Scott Chandler, lined up on the line just outside of Gragg, got a seal block on Justin Houston to the outside. Receiver Stevie Johnson came down and got a block on safety Eric Berry in the hole and corner Brandon Flowers missed a tackle on Spiller -- and off he went. The action starting one way and coming back to the other helped take linebacker Akeem Jordan out of the play as he flowed to that side. This was the same type of problem the Chiefs had on Spiller's earlier run of 29 yards. Going forward, look for more and more of this type of run game from teams facing the Chiefs. It's good to be aggressive, but this is where discipline is key.
4. What can the Packers expect now that Seneca Wallace is starting for Aaron Rodgers? The Bears showed him some pre-snap looks and then jumped out of them just before the snap, sometimes coming with a blitz and at other times changing coverage. That seemed to confuse Wallace, but then again he had very little time working with the ones. I expect the Packers to change things up some. They will roll him out and get some throws out of his hands. Wallace should expect to see teams load up against a Packers run game that has improved in a big way with Eddie Lacy. That could mean shots down the field. The problem I saw against the Bears is that he wasn't willing to make them. He took the easy throws. I will say he had a potential big play to Jordy Nelson that was knocked down at the line of scrimmage. As a shorter quarterback, that could be a problem.
5. I can't believe how poorly the Steelers secondary played against the Patriots. And it was all of them. But the guy who has really struggled is Ryan Clark. On the 81-yard touchdown throw from Tom Brady to Aaron Dobson, Clark took two steps forward before trying to get back and recover. He could never get over to help corner Ike Taylor, who was also torched on the play. Troy Polamalu was a spinning top in coverage for most of the day, getting beat for a touchdown in deep zone by reading Tom Brady's eyes. Polamalu has at least played well against the run this season. Clark has really struggled in both areas.

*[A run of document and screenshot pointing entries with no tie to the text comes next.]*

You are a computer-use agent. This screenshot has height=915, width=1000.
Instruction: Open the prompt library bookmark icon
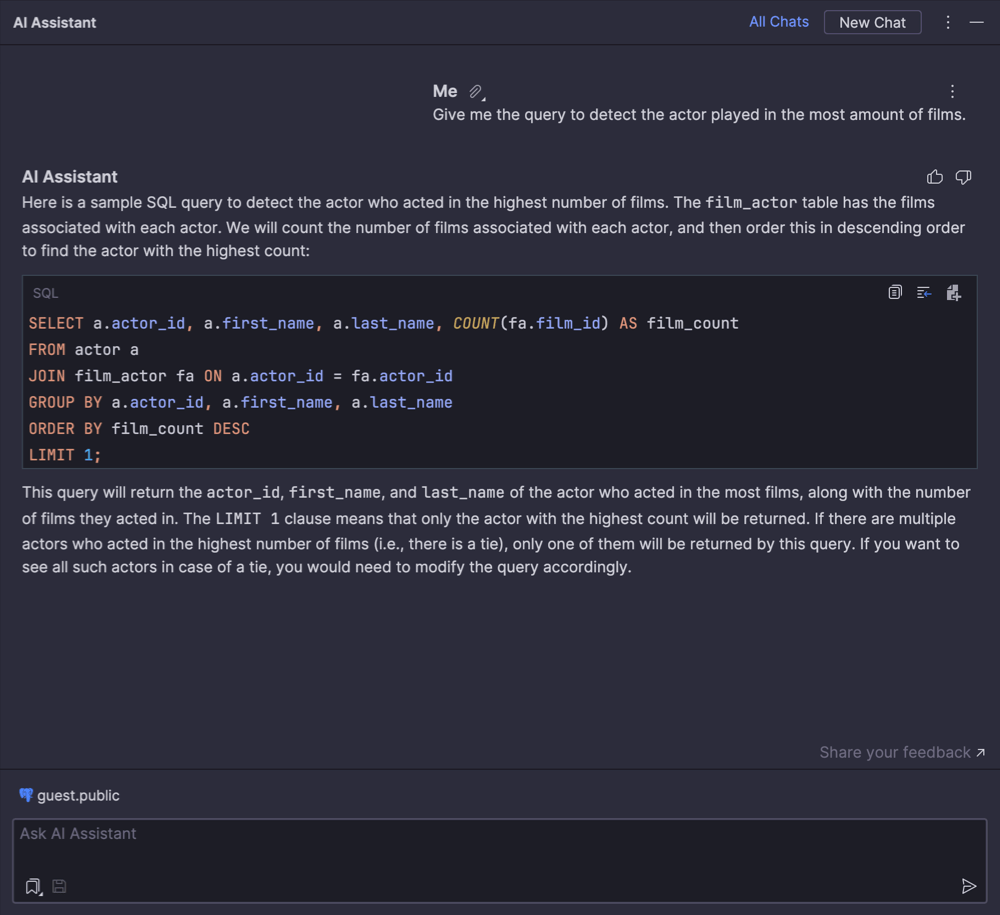[33, 886]
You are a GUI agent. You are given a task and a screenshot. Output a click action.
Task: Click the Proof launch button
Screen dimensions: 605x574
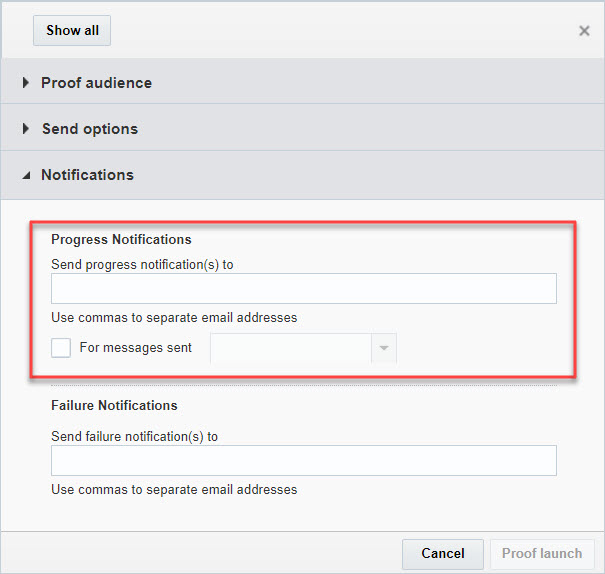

He is about done.
Three and outs
Three unsung players on good teams
1. Colts DE Cory Redding: They are tougher up front and he's playing some good football.
2. Chiefs CB Marcus Cooper: Yes, he got beat for a touchdown last week, but this rookie has impressed. The 49ers messed up releasing him this summer.
3. Patriots OLB-DE Rob Ninkovich: He has four sacks and has proven to be a steady force against the run.
Three unheralded rookies having good seasons
1. Falcons CB Desmond Trufant: He has quietly developed into a quality cover corner in his first season.
2. Lions LG Larry Warford: it can be tough for a rookie lineman on a passing team, but he's done a nice job.
3. Packers CB Micah Hyde: He has been good in the return game, but he has done some good things on defense as well. He is good near the line of scrimmage.